I know the feeling very well when you tell to a group of people that you are single and they look at you with pity eyes and say ‘ Don’t worry you are great you are gonna find someone’, like a if it is an illness or a problem that you need to solve, like if there is something wrong with you since nobody wants to be with you in a romantic way. I like Barney’s character because just like Samantha, he embraces and is happy about his single life and always tries to make the best out of it. There is nothing wrong in choosing ourselves over others and enjoying this time, just as much as we enjoy the times we are not alone and we are actually in relationships.
What both those characters teach us, is that everyone finds happiness in different things. Just as Samantha, Barney ends up still single, choosing his own happiness over a marriage that was making both her and Robin miserable. As he says in the final episode "This isn't a failed marriage, it's a very successful marriage that only lasted 3 years”. Isn’t it better to have 3 very good years, rather than 10 years, in which only 3 were really happy while the rest were kept because there was no courage in admitting that their relationship was not making them happy anymore.
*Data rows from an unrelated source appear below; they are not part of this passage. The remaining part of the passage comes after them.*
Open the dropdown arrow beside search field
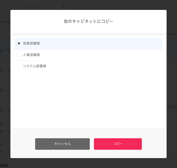The height and width of the screenshot is (168, 177). [x=64, y=7]
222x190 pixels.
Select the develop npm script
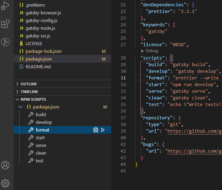pos(62,122)

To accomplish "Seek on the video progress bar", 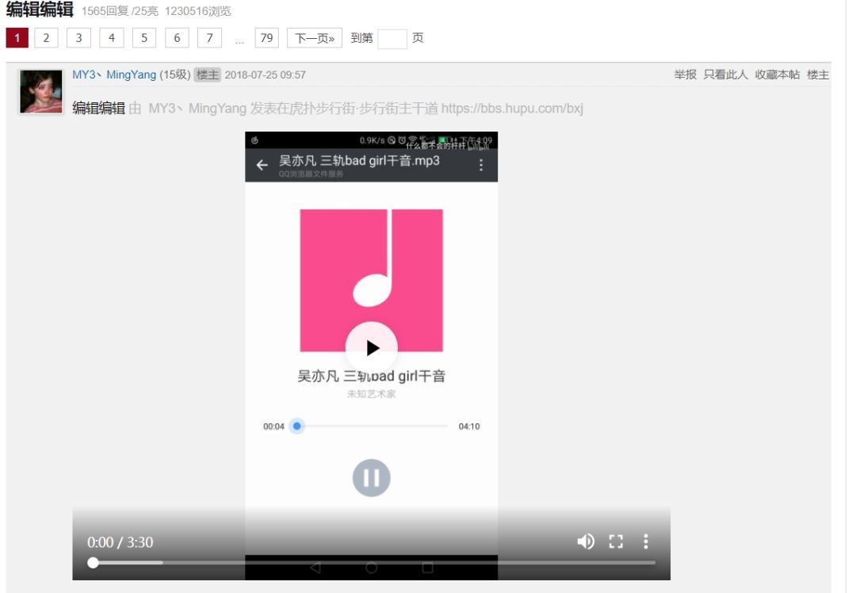I will pos(373,563).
At the end of the day, each of us finds happiness in different things in life. There are some who find it in getting married and building a family, some who find it in travelling in the most diverse places without having anything that keeps them tight anywhere, others through living alone in remote places where they can be at peace with themselves and the world. Some of us only enjoy sex when its with someone we really care about, others enjoy casual sex with different people so that they can always try new things, some go through phases where they only want romantic partners and others where they feel like physical pleasure and no strings attached. There is no ‘one size fit all’ for what we enjoy in relationships as much as there is none for what makes us happy in life and we should all remember that.